Rating: 8 out of 10
Allow me to confess to a bit of a deception here - the 7 rating which I so unkindly bestow upon this book is given in relation to the fact that it is the twentieth book in a series which I have greatly enjoyed, and whose other members, notably the first several but particularly the twelfth, earn far higher ranks. If you have not read any of Patrick O'Brien's works, go obtain Master and Commander right now, and read it.
At any rate, this book does not really live up to many of the earlier novels in this series, though it certainly keeps its head above water. It is disappointing only in that great things were certainly nascent within it, but do not materialize.
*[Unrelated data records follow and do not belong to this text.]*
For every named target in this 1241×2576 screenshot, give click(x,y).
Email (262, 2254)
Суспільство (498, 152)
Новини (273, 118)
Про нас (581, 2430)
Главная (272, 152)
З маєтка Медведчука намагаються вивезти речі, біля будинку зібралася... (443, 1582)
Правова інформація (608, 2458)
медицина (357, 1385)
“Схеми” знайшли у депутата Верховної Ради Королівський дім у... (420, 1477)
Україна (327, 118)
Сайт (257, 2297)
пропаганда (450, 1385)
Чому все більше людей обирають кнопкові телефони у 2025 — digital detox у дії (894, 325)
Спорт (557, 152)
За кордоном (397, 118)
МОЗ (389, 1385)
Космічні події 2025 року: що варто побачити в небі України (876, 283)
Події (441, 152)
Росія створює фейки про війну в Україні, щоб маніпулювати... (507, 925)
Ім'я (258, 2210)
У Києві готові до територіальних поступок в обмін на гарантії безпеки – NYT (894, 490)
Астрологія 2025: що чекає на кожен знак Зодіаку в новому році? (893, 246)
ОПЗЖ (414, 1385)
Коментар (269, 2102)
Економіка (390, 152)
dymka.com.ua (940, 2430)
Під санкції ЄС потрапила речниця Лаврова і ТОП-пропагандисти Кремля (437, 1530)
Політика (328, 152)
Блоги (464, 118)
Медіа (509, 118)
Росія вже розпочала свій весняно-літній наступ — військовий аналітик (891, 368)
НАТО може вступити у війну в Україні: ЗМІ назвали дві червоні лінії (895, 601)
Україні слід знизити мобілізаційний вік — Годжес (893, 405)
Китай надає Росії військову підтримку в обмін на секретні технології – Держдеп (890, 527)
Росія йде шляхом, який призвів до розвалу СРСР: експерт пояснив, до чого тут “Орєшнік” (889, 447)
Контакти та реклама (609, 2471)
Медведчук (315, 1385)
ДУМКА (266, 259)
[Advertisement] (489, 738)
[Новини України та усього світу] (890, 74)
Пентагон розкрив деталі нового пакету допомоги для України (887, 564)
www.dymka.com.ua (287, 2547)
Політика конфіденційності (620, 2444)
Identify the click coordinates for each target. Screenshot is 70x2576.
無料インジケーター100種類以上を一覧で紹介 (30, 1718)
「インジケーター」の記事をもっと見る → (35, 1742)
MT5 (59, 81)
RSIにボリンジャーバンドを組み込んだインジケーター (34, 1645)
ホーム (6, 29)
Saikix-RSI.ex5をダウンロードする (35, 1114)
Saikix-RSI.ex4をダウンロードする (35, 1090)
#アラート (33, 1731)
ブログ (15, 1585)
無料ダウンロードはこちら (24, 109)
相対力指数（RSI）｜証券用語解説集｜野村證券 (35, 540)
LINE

Taken on its own merits, it is a fine read, and the pleasure of having Jack Aubrey and Stephen Maturin back for another tale is heart-felt.
You know, although I have to admire Mr. O'Brien's attempts to stick closely to the facts of the Napoleonic period, this novel is a work of fiction, for Chrissakes. He really should have brought our heroes more into focus with the tremendously exciting and important (though, in hindsight, of inescapable conclusion) events that occur during the 'Hundred Days' of Elba to Waterloo, rather than merely using them as frame and vague motivator for the ensuing battles 'gainst corsairs.After all, the earlier giants in this specific genre are the Horatio Hornblower novels, and although O'Briens best rank shoulder to shoulder with them, the Hornblower novels do not shirk from bending historical fact to suit dramatic need, at least in as far as the presence of fictional characters at historical events goes. I know what happened at Waterloo, and who was there, the same as I know what happened at Trafalgar. It would not disturb me in the least to read fiction that added some additional characters to those grand events.